What this task involves — Give a count of the lines below that have the string "gear" in them, with no other words.

Top of Entries supplied

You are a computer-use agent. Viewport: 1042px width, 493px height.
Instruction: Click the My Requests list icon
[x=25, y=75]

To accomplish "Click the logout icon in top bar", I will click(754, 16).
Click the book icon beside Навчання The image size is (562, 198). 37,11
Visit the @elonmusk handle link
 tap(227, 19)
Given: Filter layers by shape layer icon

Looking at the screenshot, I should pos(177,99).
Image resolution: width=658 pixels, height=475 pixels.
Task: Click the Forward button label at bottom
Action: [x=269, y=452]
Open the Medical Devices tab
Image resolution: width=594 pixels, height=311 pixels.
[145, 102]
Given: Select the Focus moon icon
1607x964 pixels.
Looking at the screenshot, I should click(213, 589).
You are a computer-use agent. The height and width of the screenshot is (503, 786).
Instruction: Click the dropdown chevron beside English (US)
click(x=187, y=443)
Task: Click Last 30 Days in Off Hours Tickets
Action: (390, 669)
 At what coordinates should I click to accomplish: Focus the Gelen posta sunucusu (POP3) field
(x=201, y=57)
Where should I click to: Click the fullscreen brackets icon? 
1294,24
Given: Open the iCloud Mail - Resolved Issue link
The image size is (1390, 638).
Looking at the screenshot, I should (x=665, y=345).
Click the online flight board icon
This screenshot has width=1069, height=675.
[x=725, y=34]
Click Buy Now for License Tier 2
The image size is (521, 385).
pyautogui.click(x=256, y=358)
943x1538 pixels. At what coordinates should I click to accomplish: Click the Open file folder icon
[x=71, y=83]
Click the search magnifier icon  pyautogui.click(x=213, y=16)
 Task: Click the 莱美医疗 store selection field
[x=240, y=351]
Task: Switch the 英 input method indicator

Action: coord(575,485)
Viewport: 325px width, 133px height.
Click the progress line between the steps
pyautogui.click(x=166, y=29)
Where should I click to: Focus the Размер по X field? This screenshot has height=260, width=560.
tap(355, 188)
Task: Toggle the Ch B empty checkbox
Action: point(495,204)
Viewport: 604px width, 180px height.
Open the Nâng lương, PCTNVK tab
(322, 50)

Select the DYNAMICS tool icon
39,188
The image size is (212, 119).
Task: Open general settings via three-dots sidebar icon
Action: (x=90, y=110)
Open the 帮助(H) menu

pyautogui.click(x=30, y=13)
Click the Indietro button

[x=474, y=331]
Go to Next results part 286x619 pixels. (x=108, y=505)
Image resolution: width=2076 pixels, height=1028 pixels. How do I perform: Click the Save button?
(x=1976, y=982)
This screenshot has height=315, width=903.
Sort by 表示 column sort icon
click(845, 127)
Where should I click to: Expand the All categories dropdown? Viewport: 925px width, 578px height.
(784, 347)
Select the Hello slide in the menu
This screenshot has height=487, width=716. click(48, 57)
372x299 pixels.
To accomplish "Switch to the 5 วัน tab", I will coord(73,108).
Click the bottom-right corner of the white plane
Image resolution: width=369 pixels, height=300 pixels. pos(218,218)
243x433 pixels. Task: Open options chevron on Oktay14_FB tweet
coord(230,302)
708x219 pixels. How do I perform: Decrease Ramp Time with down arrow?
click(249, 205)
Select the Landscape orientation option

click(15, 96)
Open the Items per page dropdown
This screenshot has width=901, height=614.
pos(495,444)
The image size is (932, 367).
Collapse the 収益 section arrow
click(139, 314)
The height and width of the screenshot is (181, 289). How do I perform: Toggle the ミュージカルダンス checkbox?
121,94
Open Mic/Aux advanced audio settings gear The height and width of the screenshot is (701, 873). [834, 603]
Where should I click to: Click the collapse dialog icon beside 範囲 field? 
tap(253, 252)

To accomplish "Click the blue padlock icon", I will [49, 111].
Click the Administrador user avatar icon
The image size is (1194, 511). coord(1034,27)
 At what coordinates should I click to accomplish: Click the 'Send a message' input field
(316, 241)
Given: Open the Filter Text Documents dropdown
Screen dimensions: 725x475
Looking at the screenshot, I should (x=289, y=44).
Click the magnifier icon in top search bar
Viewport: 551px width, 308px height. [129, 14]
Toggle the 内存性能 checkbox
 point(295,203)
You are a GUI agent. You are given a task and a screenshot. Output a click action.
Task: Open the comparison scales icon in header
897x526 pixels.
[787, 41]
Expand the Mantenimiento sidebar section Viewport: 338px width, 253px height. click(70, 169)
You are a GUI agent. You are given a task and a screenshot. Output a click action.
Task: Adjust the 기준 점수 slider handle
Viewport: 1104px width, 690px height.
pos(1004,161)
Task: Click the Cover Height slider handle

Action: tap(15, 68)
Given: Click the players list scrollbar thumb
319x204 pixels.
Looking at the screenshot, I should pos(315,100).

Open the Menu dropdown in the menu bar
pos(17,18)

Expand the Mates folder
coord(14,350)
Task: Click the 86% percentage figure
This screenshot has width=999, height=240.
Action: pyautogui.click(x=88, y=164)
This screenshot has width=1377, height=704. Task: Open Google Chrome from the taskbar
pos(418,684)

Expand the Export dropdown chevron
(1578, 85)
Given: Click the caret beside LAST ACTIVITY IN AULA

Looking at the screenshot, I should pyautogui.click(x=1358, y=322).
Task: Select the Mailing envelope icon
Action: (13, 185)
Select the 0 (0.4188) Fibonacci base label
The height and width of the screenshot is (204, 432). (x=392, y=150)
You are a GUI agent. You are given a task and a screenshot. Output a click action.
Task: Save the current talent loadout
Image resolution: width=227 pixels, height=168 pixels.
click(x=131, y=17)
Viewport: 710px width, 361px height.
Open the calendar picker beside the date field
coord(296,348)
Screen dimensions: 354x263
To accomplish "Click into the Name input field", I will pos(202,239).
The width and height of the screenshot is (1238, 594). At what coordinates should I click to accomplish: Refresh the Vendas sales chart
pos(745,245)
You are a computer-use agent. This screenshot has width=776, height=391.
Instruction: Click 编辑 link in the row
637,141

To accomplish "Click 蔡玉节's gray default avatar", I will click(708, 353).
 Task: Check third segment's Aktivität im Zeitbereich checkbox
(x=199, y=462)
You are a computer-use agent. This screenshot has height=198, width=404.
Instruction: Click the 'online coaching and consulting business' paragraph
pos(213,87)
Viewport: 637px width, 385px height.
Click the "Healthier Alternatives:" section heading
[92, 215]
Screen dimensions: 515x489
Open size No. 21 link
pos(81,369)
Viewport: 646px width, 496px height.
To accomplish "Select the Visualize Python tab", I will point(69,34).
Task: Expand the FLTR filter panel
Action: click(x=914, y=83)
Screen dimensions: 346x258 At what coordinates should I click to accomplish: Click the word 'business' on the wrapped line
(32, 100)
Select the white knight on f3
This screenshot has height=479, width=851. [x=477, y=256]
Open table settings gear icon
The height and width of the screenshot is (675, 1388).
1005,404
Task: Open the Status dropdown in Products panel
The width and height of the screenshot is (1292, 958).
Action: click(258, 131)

Bottom of Entries supplied

Exercise answer — 2